Making a few "minor tweaks" in block scheduling - a topic that soon will be addressed by the School Board - as well as student pressures, school rivalries and a shared ACT achievement were shared thoughts from high school principals Don LaBonte and Dan Pavletich as they sat down last week with NOW.
Block scheduling requires a period of adjustment, said LaBonte of Brookfield Central and Pavletich of Brookfield East. While they spoke briefly at a March School Board meeting, they expect to soon return to present their ideas for improving the new schedule. The objective is to carve out more time for student-teacher interaction, an issue parents and students have complained about.
Pointing out that block scheduling was a financial decision that trimmed a few teaching positions at each school, the principals said the 90-minute class schedule provides a new approach to learning.
"It offers a chance to focus more deeply in content areas and over the course of a year students can take more classes," LaBonte said. "Because this is such an academically competitive environment, the traditional schedule would have been loaded up with academic courses and students would not have had the opportunity to explore the more elective areas.

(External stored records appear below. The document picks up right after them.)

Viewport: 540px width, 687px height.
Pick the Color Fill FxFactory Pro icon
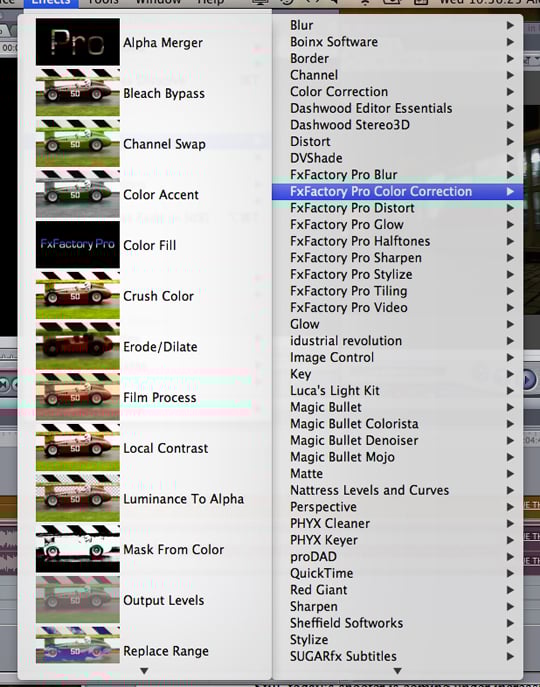click(x=78, y=244)
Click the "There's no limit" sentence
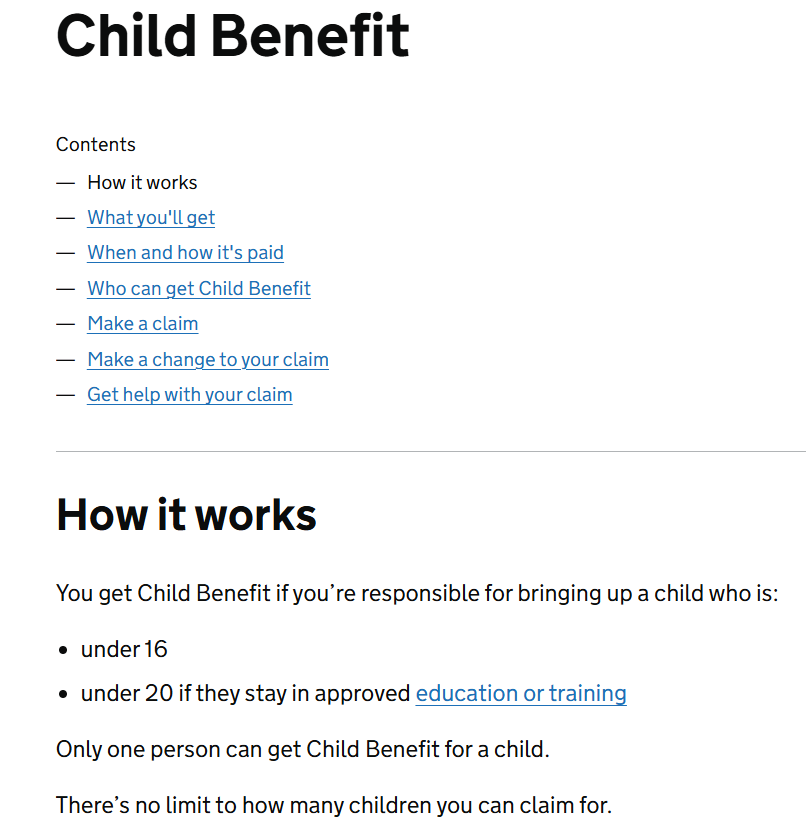This screenshot has width=806, height=829. click(334, 805)
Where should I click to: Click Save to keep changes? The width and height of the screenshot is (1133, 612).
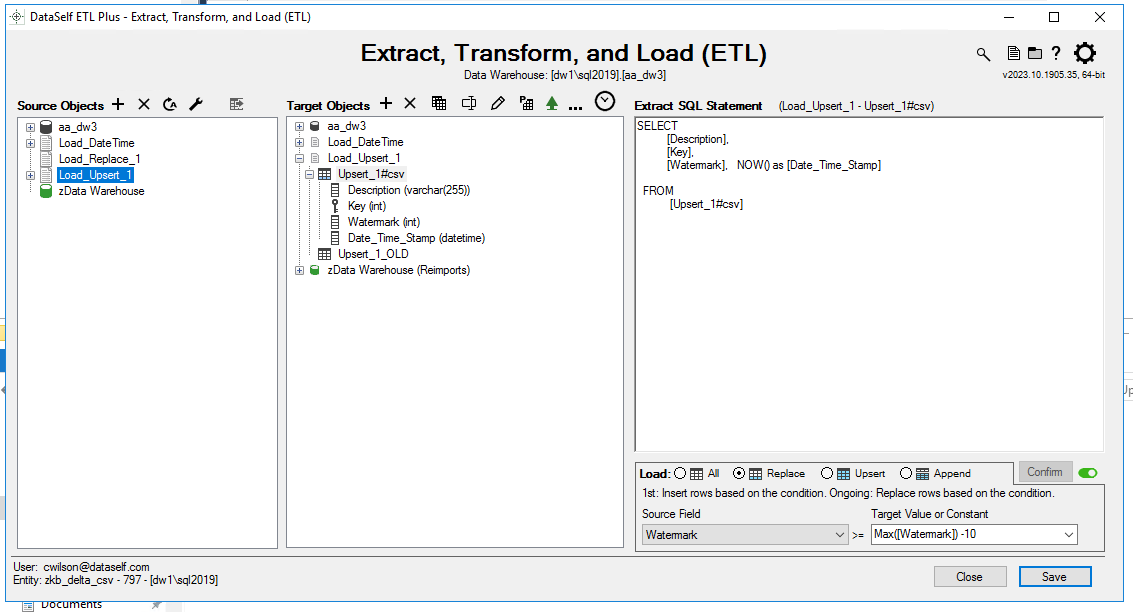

They can also accelerate in an area where they have a particular strength."
Pavletich said the block schedule is new territory, meaning students with older siblings can't follow sage advice.
"It is a new road map," he said. "We had some questions and concerns early on because it was such a change. It's more challenging, and there is more intensity."
Because of the change, LaBonte and Pavletich said block scheduling has been blamed for unrelated issues.
This year, no parent complained about their kid not getting a desired class without prefacing it with, "It's all because of this new schedule," LaBonte said. "The schedule gets blamed because it's new. The fact is that over the past few years we have been able to place 97 percent of requests in the traditional schedule and this year in block schedule.
"Scheduling high school is an incredible task," he noted. "We have 18,000 requests and yet we have this very high rate of successfully placing those requests."
Pavletich said the students have been resilient.
"We really haven't had a lot of complaints," he said. "Our teachers and our students have adjusted very well. Teachers have had to learn a new way of teaching in the longer periods."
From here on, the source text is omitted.